Inkpaperstars · 17/06/2020 02:12

This recent study obviously is very early research but it backs up anecdata heard from doctors since the beginning of this. I remember hearing an interview with a NYC ER doctor saying that the most people coming into the ER were presenting with Covid but that the strange thing was that even the ones who weren't and had no covid symptoms....if they scanned their lungs, they concluded they had covid.

www.kpbs.org/news/2020/jun/14/sripps-asymptomatic-coronavirus-patients-can-still/

shamalidacdak · 17/06/2020 02:51

This is absolutely terrifying and I wonder why people are in such a hurry to go out

firstmentat · 17/06/2020 07:02

@SpottyBrolly
I have the same experience as you with getting chickenpox as an adult. Very ill and required hospitalisation, and unwell for a couple of months after. Covid is also likely to turn into a relatively harmless childhood disease in the next generation. And the complications described are not out of order for a serious viral infection, that required hospitalization.
I had covid and have no post-recovery complications (just to add to the other side of the debate).

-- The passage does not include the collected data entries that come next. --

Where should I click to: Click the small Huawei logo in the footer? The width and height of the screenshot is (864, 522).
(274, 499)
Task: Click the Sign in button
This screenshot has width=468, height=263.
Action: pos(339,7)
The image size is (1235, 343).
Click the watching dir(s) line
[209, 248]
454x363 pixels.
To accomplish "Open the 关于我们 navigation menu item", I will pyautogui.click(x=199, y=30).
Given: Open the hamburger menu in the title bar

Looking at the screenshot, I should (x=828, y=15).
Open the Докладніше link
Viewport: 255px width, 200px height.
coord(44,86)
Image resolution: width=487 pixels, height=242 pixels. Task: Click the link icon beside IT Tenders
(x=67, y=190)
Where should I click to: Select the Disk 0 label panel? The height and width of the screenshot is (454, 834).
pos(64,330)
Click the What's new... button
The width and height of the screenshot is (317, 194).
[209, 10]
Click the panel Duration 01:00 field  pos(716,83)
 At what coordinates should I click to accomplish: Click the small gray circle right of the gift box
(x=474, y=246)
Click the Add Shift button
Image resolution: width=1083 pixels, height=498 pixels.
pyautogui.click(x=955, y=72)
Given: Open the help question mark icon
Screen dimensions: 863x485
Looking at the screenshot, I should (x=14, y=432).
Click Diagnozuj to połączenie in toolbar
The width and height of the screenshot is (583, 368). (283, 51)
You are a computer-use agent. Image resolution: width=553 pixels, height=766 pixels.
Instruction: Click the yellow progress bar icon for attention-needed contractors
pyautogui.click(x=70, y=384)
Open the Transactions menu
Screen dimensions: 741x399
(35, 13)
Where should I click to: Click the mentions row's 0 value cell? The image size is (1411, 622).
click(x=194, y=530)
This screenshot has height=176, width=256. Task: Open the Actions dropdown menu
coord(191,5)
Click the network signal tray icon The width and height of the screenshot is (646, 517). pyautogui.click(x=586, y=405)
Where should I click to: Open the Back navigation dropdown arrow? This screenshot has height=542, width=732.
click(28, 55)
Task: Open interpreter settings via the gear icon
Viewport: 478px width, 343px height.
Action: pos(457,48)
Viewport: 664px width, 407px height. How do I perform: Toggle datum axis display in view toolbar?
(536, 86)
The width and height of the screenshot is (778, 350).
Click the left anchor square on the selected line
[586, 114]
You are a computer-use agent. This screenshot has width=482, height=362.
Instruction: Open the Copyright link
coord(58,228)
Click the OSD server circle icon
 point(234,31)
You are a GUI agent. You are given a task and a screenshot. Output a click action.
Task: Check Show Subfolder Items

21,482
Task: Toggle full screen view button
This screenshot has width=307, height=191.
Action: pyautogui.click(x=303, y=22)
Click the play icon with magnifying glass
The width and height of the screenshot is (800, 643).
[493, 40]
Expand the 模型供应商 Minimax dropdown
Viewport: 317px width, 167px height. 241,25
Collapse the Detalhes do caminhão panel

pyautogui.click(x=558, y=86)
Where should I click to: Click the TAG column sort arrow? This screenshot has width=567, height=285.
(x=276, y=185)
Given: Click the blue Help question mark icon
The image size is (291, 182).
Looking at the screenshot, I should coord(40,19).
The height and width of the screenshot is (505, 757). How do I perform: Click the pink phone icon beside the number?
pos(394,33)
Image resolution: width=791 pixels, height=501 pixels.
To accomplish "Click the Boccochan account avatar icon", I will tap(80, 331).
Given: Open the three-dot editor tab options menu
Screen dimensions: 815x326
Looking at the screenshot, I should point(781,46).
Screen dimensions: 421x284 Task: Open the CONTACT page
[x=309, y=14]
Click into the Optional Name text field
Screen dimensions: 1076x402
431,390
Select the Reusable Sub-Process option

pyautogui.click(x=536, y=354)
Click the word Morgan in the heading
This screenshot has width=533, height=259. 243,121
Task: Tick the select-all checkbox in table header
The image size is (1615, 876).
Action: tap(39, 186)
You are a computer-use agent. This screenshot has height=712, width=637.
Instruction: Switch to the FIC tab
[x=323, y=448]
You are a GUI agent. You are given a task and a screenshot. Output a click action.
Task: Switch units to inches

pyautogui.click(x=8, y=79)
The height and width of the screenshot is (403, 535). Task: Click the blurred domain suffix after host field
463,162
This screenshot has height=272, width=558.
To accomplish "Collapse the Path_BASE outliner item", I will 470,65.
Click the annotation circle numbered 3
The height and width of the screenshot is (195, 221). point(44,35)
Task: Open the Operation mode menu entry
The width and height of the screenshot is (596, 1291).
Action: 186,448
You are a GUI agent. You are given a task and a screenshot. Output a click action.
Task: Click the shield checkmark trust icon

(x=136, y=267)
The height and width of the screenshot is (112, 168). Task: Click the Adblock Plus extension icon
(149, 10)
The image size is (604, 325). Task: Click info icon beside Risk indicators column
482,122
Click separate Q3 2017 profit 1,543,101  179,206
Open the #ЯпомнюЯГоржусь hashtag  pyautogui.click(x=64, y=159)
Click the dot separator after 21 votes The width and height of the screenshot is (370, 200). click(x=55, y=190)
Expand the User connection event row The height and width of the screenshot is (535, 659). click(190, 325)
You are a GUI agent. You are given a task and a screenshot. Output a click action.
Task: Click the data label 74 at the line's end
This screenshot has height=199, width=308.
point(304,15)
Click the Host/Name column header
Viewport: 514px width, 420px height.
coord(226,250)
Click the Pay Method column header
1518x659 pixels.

firstmentat · 17/06/2020 07:12

CHicken pox in a community that has no immunity I suspect would be awful
That is exactly what happened when European settlers brought European viruses to Native American population. And brought syphilis back to Europe.

Quartz2208 · 17/06/2020 08:35

I had it as an adult it was awful though I caught it from my Mum who was far worse than me.

Viruses are funny things we had hfm in the household. DS was awful he was ill 3 days before they appeared (and ended up in A&E from the Drs due to his symptoms) and then was absolutely covered in them. DH has a medium case, off work for a week or so. DD had the same number of spots as DS had on one thumb (around 20). I was the nurse and (for once) never got it.

Veronicat · 17/06/2020 12:37

@B1rdbra1n

Veronicat, I'm sorry to hear about your friend, that's so upsetting for her 😥 Is there any chance she might recover some of her lung function?
Early days so we are hoping she will 🤞 If not, then I'll be trying to get her moved up to us . Not forcing her, she wanted to move here before lockdown happened! We are 500 miles away from her and she is on her own. There is a care plan being put in place which will help.
Gwynfluff · 17/06/2020 12:46

Yep. They knew very early on about the clotting and were giving much more of the anticoagulant drugs than they would routinely give to ICU patients.

Think the press reports on the ‘cures’ but not the full gamut if what is being given to patients with severe COVID. As Kate Garraway has said, her husband is now free of COVID but they are treating all the other things it has caused.

Kamma89 · 17/06/2020 12:48

I have several ITU specialists in the family. Drs & nurses, spread across the UK & Ireland. They are all concerned that there is no coverage on the long term effects. More worryingly they all report "return" patients with strokes or cardiac events (heart attacks & cardiac arrests). We should all filter the information we get from online sources but the original post backs up what I'm hearing.